The Fury and Eva stayed for the best part of two hours and neither Gretel nor Bruno were invited downstairs to say goodbye to them. Bruno watched them leave from his bedroom window and noticed that when they stepped towards their car, which he was impressed to see had a chauffeur, the Fury did not open the door for his companion but instead climbed in and started reading a newspaper, while she said goodbye once again to Mother and thanked her for the lovely dinner.

What a horrible man, thought Bruno.

Later that night Bruno overheard snippets of Mother and Father’s conversation. Certain phrases drifted through the keyhole or under the door of Father’s office and up the staircase and round the landing and under the door of Bruno’s bedroom. Their voices were unusually loud and Bruno could only make out a few fragments of them:

‘…to leave Berlin. And for such a place…’ Mother was saying.

‘…no choice, at least not if we want to continue…’ said Father.

‘…as if it’s the most natural thing in the world and it’s not, it’s just not…’ said Mother.

‘…what would happen is I would be taken away and treated like a…’ said Father.

‘…expect them to grow up in a place like…’ said Mother.

‘…and that’s an end to the matter. I don’t want to hear another word on the subject…’ said Father.

That must have been the end of the conversation because Mother left Father’s office then and Bruno fell asleep.

A couple of days later he came home from school to find Maria standing in his bedroom, pulling all his belongings out of the wardrobe and packing them in four large wooden crates, even the things he’d hidden at the back that belonged to him and were nobody else’s business, and that is where the story began.

16

‘All I know is this,’ began Shmuel. ‘Before we came here I lived with my mother and father and my brother Josef in a small flat above the store where Papa makes his watches. Every morning we ate our breakfast together at seven o’clock and while we went to school, Papa mended the watches that people brought to him and made new ones too. I had a beautiful watch that he gave me but I don’t have it any more. It had a golden face and I wound it up every night before I went to sleep and it always told the right time.’

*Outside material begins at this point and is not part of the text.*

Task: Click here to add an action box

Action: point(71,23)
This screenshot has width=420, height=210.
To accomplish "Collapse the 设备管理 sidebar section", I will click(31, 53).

‘What happened to it?’ asked Bruno.

‘They took it from me,’ said Shmuel.

‘Who?’

‘The soldiers, of course,’ said Shmuel as if this was the most obvious thing in the world.

‘And then one day things started to change,’ he continued. ‘I came home from school and my mother was making armbands for us from a special cloth and drawing a star on each one. Like this.’ Using his finger he drew a design in the dusty ground beneath him.

‘And every time we left the house, she told us we had to wear one of these armbands.’

‘My father wears one too,’ said Bruno. ‘On his uniform. It’s very nice. It’s bright red with a black-and-white design on it.’ Using his finger he drew another design in the dusty ground on his side of the fence.

‘Yes, but they’re different, aren’t they?’ said Shmuel.

‘No one’s ever given me an armband,’ said Bruno.

‘But I never asked to wear one,’ said Shmuel.

‘All the same,’ said Bruno, ‘I think I’d quite like one. I don’t know which one I’d prefer though, your one or Father’s.’

Shmuel shook his head and continued with his story. He didn’t often think about these things any more because remembering his old life above the watch shop made him very sad.

‘We wore the armbands for a few months,’ he said. ‘And then things changed again. I came home one day and Mama said we couldn’t live in our house any more—’

‘That happened to me too!’ shouted Bruno, delighted that he wasn’t the only boy who’d been forced to move. ‘The Fury came for dinner, you see, and the next thing I knew we moved here. And I hate it here,’ he added in a loud voice. ‘Did he come to your house and do the same thing?’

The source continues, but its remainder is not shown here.